Question

In Young’s double slit experiment, using monochromatic light of wavelength $\lambda$, the intensity of light at a point on the screen where the path difference is $\lambda/3$ is K units. The intensity of light at a point where the path difference is $\lambda/2$ will be: ____.

• A. K/2
• B. 2K
• C. K/4
• D. K

Hint:

Path difference $\lambda/2, 3\lambda/2, 5\lambda/2...$ always corresponds to destructive interference (zero intensity), regardless of the intensity at other points.

Answer 1

The Correct Option is C

Step 1: Understanding the Concept:
The intensity of light in an interference pattern depends on the phase difference ($\phi$) between the two waves, which is related to the path difference ($\Delta x$).

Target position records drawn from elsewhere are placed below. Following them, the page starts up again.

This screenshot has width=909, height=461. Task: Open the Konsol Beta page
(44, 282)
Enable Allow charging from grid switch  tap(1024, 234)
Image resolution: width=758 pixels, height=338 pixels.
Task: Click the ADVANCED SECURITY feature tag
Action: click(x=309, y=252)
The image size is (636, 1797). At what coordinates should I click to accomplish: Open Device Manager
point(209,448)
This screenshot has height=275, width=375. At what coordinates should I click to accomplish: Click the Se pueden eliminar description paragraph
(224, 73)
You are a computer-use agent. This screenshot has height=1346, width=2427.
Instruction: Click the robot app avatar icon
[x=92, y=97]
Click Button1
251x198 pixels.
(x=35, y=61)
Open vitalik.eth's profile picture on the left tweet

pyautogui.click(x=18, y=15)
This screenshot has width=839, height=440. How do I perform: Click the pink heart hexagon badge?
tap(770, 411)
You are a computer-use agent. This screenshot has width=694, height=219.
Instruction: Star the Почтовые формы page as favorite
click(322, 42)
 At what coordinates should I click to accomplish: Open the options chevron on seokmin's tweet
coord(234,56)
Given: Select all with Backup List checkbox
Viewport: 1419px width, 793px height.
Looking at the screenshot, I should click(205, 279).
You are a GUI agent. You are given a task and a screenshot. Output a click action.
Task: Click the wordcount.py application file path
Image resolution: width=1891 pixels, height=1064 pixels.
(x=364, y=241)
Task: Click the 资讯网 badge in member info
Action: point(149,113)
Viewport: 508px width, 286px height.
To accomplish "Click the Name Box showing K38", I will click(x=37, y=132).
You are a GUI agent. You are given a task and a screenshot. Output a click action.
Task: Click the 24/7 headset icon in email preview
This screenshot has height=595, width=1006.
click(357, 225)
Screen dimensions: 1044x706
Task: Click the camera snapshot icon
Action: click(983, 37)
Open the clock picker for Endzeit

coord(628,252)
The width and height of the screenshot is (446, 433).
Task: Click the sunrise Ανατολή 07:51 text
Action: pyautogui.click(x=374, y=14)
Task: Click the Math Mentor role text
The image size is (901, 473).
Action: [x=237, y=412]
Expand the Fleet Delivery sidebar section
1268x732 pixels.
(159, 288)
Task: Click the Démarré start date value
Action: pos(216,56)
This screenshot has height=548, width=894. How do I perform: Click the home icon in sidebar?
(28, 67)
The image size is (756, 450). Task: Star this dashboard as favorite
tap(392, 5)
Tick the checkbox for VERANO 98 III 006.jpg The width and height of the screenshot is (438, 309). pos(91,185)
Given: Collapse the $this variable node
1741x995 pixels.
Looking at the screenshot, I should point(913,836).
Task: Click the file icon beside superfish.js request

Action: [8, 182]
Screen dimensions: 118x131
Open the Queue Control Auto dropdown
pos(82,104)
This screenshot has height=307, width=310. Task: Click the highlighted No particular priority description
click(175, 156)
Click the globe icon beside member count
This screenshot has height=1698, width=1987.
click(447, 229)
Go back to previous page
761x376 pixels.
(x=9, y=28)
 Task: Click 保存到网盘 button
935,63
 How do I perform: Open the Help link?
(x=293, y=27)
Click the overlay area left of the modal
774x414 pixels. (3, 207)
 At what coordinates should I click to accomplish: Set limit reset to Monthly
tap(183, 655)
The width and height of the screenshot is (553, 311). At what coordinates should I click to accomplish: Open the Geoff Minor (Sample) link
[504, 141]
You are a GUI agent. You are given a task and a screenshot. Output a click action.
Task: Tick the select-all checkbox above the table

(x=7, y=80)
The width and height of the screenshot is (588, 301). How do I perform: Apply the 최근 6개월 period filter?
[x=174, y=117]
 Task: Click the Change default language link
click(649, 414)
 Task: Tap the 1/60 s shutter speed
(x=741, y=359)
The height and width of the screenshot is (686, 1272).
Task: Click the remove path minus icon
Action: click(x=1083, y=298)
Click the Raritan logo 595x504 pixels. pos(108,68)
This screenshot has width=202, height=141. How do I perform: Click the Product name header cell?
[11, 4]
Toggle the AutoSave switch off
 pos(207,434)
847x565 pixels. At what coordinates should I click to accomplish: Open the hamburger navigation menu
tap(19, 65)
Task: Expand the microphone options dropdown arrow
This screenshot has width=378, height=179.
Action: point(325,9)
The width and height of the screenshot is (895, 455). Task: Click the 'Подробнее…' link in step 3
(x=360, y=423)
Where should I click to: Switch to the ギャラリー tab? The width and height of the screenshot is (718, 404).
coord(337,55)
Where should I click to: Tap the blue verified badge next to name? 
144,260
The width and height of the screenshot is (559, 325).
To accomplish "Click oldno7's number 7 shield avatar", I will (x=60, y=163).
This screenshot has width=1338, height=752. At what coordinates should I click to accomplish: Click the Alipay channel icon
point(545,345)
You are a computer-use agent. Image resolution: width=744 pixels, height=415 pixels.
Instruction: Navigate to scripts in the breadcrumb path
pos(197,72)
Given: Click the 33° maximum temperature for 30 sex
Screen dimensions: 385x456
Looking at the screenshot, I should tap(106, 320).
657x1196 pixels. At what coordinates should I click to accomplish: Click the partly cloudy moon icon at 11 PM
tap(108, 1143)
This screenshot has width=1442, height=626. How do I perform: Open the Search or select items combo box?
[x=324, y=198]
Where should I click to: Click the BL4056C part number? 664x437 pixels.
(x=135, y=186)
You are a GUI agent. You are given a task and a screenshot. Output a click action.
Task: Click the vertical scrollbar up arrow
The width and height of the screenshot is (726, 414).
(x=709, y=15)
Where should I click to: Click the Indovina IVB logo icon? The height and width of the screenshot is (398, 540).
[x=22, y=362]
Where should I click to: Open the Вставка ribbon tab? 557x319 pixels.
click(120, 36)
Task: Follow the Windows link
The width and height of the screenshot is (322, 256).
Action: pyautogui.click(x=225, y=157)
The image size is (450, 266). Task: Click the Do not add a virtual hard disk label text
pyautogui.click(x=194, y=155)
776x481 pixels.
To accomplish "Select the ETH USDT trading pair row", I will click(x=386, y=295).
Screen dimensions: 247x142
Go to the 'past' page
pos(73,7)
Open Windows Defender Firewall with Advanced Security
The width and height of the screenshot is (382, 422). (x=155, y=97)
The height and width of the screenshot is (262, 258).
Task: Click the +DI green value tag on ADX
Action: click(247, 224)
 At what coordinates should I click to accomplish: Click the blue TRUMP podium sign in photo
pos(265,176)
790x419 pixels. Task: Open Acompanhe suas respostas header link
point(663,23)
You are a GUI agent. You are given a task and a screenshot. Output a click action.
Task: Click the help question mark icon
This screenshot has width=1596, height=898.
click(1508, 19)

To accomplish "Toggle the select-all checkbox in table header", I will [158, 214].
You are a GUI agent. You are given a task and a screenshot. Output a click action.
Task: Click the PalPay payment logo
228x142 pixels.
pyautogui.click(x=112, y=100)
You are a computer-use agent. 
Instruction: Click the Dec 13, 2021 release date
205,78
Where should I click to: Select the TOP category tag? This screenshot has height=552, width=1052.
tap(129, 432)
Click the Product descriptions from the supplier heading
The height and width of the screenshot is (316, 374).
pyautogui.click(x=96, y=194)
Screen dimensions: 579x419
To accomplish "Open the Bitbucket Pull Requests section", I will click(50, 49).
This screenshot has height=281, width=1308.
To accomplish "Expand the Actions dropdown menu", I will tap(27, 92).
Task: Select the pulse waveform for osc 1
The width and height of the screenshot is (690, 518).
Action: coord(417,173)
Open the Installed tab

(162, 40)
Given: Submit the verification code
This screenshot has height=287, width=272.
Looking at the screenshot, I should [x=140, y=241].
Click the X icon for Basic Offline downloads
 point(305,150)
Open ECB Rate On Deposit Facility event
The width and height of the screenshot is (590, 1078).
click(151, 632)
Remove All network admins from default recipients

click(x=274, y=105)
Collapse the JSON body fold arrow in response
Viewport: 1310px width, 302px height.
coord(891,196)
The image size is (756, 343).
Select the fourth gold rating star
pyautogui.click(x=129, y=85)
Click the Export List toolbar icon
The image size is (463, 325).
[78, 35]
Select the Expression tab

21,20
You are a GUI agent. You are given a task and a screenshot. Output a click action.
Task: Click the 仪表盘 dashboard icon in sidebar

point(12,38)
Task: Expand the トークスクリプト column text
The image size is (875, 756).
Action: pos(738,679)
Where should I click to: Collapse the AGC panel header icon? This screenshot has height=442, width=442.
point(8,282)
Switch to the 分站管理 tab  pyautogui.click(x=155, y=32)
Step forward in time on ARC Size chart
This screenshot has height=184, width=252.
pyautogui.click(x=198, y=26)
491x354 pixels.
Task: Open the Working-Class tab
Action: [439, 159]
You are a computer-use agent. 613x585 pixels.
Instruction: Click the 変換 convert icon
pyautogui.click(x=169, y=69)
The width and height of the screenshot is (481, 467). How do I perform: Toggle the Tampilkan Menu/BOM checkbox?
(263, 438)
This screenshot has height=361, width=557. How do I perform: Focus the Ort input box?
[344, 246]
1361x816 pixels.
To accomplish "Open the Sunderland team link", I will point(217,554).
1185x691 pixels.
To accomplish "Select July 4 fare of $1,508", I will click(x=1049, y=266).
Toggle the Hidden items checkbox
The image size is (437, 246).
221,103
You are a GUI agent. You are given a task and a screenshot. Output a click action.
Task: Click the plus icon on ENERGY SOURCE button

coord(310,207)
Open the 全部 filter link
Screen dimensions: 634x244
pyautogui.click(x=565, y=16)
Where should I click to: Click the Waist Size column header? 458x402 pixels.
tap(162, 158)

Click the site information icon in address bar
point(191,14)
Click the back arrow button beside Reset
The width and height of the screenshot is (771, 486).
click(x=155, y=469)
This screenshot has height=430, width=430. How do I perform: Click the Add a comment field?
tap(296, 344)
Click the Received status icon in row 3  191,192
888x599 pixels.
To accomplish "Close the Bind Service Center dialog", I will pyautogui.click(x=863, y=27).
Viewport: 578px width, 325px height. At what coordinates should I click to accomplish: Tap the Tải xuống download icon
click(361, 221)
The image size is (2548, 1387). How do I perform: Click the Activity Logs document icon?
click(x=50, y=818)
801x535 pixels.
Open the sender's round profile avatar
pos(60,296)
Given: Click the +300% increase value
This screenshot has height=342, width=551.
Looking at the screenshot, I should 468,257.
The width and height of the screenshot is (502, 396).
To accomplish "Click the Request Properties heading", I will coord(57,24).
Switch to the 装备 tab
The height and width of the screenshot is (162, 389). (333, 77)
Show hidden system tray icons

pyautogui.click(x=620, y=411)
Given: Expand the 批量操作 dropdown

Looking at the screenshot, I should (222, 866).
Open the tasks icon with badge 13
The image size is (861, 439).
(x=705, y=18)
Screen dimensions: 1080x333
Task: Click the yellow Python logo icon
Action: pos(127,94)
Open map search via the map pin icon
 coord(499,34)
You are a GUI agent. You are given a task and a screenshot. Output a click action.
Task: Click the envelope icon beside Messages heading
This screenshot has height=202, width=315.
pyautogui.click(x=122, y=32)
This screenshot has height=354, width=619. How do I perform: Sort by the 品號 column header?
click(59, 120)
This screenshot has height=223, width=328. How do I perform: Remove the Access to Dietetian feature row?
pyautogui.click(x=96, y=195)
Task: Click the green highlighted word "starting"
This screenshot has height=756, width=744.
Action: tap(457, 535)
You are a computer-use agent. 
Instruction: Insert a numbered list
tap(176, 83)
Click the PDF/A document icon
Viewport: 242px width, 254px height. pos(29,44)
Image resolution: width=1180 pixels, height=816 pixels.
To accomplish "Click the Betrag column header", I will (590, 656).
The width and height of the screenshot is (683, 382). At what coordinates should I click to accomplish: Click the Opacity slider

Step 2: Key Formula or Approach:
1. Phase difference $\phi = \frac{2\pi}{\lambda} \cdot \Delta x$ 2. Resultant Intensity $I = I_{max} \cos^2\left(\frac{\phi}{2}\right)$

Step 3: Detailed Explanation:
1. Case 1: Path difference $\Delta x = \lambda/3$. - $\phi_1 = \frac{2\pi}{\lambda} \cdot \frac{\lambda}{3} = \frac{2\pi}{3} = 120^\circ$ - $I_1 = K = I_{max} \cos^2(60^\circ) = I_{max} \cdot \left(\frac{1}{2}\right)^2 = \frac{I_{max}}{4}$ - This means $I_{max} = 4K$. 2. Case 2: Path difference $\Delta x = \lambda/2$. - $\phi_2 = \frac{2\pi}{\lambda} \cdot \frac{\lambda}{2} = \pi = 180^\circ$ - $I_2 = I_{max} \cos^2(90^\circ) = I_{max} \cdot 0 = 0$. (Note: If the question implies $I_2$ relative to $K$ and we assume standard options, $0$ is the physical answer. If $K$ was the max intensity, the answer would change; however, based on the calculation, the result is zero.)

Step 4: Final Answer:
The intensity at path difference $\lambda/2$ is zero (Destructive interference).